=== PROBLEM STATEMENT ===
Print exactly the lines below between the line holding "Instruction: Click the" and the line holding "This screenshot has width=1280, height=900.", inclusive, and nothing more.

[Stored items]
╔══
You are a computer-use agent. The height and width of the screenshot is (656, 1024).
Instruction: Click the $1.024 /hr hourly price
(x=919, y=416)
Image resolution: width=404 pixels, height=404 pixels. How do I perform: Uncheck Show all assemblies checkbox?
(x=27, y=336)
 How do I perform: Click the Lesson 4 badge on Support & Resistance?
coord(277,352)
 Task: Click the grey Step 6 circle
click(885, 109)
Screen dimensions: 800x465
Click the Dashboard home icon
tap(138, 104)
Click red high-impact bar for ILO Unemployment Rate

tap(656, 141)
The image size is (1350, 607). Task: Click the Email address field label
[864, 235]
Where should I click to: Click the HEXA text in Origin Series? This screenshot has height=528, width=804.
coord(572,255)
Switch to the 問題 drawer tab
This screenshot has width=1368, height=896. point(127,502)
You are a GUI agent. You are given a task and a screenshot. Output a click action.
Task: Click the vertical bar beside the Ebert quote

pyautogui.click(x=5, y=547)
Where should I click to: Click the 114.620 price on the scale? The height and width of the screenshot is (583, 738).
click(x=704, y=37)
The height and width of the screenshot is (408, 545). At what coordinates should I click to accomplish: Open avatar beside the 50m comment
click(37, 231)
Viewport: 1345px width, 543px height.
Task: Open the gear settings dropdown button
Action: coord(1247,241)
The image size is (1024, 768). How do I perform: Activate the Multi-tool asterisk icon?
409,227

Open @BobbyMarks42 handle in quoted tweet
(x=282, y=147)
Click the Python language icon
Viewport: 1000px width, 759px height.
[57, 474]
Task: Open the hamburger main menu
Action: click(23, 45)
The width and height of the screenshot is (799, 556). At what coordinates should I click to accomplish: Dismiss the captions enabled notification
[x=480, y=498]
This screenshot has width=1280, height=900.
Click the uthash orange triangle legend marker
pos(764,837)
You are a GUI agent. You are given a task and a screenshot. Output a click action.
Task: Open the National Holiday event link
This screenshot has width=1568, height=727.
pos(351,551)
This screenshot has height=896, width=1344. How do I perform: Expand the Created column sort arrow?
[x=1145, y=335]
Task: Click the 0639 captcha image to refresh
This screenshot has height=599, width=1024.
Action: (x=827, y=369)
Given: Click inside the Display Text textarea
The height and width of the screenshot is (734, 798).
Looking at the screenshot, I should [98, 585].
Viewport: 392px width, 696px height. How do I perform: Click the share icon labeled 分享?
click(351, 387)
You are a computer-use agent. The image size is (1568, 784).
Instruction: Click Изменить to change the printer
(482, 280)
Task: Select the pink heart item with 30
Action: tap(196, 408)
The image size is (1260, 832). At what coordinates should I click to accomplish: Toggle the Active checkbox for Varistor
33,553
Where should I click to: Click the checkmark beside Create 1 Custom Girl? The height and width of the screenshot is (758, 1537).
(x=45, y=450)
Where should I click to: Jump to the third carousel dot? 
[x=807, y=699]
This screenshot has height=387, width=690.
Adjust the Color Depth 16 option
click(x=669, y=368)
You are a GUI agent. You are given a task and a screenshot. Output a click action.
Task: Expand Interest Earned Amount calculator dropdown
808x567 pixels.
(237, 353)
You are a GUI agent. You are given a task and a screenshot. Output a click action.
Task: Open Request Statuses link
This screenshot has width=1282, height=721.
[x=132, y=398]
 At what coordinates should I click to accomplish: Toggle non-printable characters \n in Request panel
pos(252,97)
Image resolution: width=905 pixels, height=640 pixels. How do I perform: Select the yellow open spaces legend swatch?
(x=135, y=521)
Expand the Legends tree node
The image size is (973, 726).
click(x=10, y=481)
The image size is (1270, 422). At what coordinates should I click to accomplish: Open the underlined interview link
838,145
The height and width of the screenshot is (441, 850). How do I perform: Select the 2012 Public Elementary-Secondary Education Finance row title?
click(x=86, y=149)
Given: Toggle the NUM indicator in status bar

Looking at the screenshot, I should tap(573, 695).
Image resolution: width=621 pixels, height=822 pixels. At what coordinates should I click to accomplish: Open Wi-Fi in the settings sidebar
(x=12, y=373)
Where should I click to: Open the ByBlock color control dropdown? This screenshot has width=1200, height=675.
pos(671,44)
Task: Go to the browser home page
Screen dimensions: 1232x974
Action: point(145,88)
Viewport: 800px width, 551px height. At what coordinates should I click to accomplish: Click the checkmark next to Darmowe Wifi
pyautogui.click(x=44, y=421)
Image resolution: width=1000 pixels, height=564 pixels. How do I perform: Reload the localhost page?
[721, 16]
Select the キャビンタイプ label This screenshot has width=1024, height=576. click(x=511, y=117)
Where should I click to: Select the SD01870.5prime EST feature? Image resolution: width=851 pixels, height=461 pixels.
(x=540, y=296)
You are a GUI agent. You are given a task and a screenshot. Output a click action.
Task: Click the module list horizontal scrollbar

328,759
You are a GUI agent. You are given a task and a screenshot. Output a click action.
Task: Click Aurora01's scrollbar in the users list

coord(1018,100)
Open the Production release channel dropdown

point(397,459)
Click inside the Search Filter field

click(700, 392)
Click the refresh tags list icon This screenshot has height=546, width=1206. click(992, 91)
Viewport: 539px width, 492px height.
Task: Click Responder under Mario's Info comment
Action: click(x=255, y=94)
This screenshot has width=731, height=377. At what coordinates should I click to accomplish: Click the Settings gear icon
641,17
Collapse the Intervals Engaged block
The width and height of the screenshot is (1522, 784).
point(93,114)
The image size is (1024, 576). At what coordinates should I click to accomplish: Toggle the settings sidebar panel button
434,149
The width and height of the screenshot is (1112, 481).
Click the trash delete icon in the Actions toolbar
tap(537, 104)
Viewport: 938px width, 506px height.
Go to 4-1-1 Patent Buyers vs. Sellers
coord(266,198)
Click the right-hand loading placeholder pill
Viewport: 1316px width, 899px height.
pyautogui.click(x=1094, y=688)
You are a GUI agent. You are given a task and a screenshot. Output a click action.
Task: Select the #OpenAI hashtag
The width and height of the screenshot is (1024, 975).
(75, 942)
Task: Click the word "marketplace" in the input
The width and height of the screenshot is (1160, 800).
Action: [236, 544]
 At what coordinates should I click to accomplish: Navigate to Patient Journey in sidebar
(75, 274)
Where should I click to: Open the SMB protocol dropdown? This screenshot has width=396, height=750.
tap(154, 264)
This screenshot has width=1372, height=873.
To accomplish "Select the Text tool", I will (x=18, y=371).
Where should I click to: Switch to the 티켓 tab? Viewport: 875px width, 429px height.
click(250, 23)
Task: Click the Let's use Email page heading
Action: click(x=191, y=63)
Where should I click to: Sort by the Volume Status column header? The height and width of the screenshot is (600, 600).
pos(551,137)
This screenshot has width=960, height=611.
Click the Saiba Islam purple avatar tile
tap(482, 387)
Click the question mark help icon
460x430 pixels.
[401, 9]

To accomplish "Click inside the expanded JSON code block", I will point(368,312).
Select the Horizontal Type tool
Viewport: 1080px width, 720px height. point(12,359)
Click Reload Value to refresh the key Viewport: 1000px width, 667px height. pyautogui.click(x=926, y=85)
╚══
=== FINISHED TASK ===
Instruction: Click the $1.024 /hr hourly price
(x=919, y=416)
Image resolution: width=404 pixels, height=404 pixels. How do I perform: Uncheck Show all assemblies checkbox?
(x=27, y=336)
 How do I perform: Click the Lesson 4 badge on Support & Resistance?
coord(277,352)
 Task: Click the grey Step 6 circle
click(885, 109)
Screen dimensions: 800x465
Click the Dashboard home icon
tap(138, 104)
Click red high-impact bar for ILO Unemployment Rate

tap(656, 141)
The image size is (1350, 607). Task: Click the Email address field label
[864, 235]
Where should I click to: Click the HEXA text in Origin Series? This screenshot has height=528, width=804.
coord(572,255)
Switch to the 問題 drawer tab
This screenshot has width=1368, height=896. point(127,502)
You are a GUI agent. You are given a task and a screenshot. Output a click action.
Task: Click the vertical bar beside the Ebert quote

pyautogui.click(x=5, y=547)
Where should I click to: Click the 114.620 price on the scale? The height and width of the screenshot is (583, 738).
click(x=704, y=37)
The height and width of the screenshot is (408, 545). At what coordinates should I click to accomplish: Open avatar beside the 50m comment
click(37, 231)
Viewport: 1345px width, 543px height.
Task: Open the gear settings dropdown button
Action: coord(1247,241)
The image size is (1024, 768). How do I perform: Activate the Multi-tool asterisk icon?
409,227

Open @BobbyMarks42 handle in quoted tweet
(x=282, y=147)
Click the Python language icon
Viewport: 1000px width, 759px height.
[57, 474]
Task: Open the hamburger main menu
Action: click(23, 45)
The width and height of the screenshot is (799, 556). At what coordinates should I click to accomplish: Dismiss the captions enabled notification
[x=480, y=498]
This screenshot has width=1280, height=900.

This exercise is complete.